Levi Scott (bishop)
Levi Scott was an American bishop of the Methodist Episcopal Church, elected in 1852.
Early life
Scott was born near Cantwell's Bridge, now Odessa, Delaware. His parents were Methodists, his father a class-leader and local preacher who entered the Itinerant Ministry of the Philadelphia Annual Conference in 1803. Scott labored on a farm until his sixteenth year, when he began a mechanical occupation.Ordained ministry
Converted in 1822 and licensed to preach in 1825, Scott joined the Philadelphia Conference the following year. He was appointed, successively, to ministries in Talbot, Dover, St. George's Charge, Philadelphia, and West Chester. In 1832, on account of impaired health, he became a supernumerary. The following year he resumed his work.

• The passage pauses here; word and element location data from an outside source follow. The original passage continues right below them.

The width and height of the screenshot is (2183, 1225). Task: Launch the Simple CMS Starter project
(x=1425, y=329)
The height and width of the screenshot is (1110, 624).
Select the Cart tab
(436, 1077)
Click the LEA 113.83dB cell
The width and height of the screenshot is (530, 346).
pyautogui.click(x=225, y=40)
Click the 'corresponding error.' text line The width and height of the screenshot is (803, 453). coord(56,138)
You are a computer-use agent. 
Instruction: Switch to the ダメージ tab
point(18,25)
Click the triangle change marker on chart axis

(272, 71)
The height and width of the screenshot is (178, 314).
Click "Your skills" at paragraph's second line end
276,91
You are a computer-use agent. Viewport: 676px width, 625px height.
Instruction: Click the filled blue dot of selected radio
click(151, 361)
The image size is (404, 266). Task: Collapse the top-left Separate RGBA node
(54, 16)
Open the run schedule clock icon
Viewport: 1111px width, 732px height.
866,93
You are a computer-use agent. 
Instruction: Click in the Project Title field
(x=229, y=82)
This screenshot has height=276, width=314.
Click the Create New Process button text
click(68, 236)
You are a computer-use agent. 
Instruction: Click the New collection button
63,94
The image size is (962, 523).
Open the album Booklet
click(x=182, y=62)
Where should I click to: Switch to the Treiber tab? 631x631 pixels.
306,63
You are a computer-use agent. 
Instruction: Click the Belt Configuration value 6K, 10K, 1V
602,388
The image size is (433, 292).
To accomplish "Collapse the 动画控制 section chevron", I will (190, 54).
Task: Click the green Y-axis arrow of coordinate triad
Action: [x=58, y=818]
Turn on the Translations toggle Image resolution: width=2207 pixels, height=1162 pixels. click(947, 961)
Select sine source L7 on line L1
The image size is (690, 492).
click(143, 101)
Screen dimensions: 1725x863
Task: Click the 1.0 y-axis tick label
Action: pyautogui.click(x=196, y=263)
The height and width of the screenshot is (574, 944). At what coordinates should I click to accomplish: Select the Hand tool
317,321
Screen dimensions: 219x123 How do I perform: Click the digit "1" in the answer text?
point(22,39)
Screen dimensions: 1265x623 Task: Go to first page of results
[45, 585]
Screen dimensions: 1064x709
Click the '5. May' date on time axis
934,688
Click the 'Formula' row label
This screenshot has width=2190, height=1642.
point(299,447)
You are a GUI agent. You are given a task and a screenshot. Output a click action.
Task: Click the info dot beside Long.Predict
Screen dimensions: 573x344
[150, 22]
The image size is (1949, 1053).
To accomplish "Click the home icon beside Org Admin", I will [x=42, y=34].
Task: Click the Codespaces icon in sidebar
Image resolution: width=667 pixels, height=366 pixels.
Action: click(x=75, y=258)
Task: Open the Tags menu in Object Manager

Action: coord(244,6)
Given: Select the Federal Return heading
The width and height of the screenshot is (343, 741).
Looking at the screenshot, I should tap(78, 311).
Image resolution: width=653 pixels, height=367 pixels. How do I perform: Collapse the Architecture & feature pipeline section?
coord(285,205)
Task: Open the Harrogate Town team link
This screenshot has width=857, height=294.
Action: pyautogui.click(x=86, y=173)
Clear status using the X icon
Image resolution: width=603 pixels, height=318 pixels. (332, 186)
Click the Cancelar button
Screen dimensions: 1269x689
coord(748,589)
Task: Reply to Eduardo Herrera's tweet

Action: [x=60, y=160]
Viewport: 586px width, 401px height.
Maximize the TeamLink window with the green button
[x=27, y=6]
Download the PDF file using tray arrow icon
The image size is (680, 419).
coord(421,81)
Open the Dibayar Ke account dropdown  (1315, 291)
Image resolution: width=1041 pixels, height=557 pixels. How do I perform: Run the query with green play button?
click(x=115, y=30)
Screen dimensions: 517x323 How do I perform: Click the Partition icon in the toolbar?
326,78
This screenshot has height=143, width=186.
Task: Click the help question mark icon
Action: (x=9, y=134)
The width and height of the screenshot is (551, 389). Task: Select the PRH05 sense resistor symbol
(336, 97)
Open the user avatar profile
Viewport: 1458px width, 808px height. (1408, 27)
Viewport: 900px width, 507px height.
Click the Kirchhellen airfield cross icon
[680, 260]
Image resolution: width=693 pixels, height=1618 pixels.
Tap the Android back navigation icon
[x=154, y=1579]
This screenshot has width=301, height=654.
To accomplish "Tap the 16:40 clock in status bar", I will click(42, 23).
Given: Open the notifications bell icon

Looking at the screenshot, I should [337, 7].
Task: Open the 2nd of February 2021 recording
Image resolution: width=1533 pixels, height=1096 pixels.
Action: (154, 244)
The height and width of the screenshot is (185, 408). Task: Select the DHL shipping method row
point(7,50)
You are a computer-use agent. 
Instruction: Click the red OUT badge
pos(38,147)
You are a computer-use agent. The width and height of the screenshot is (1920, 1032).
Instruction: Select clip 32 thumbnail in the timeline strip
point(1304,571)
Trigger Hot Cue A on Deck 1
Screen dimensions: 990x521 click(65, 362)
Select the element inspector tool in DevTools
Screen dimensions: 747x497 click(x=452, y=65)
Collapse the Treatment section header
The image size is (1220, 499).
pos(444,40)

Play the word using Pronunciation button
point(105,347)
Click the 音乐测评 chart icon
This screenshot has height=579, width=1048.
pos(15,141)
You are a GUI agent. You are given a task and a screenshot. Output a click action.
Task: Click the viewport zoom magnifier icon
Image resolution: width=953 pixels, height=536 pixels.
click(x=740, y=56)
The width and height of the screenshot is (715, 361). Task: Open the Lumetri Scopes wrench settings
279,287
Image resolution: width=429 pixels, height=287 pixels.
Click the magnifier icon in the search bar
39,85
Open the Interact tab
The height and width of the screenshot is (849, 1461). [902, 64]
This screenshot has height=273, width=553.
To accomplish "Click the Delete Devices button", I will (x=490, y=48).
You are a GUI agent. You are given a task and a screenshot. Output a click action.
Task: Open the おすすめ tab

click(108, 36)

In 1834, he was unexpectedly appointed presiding elder of the Delaware District.Scott continued to fill pastoral charges until, in 1840 he accepted the position of principal of the Dickinson Grammar School, Carlisle, Pennsylvania. He served in this position for three years before returning again to pastoral work, which was more to his taste. He was a trustee of Dickinson College from 1858 to 1882.
Scott was elected a member of every General Conference of the M. E. Church from 1836 to 1852. In 1844, he voted with the North in the debate over slavery that split the Methodist Church. The 1848 General Conference elected him the assistant book agent of the Methodist Book Concern in New York City.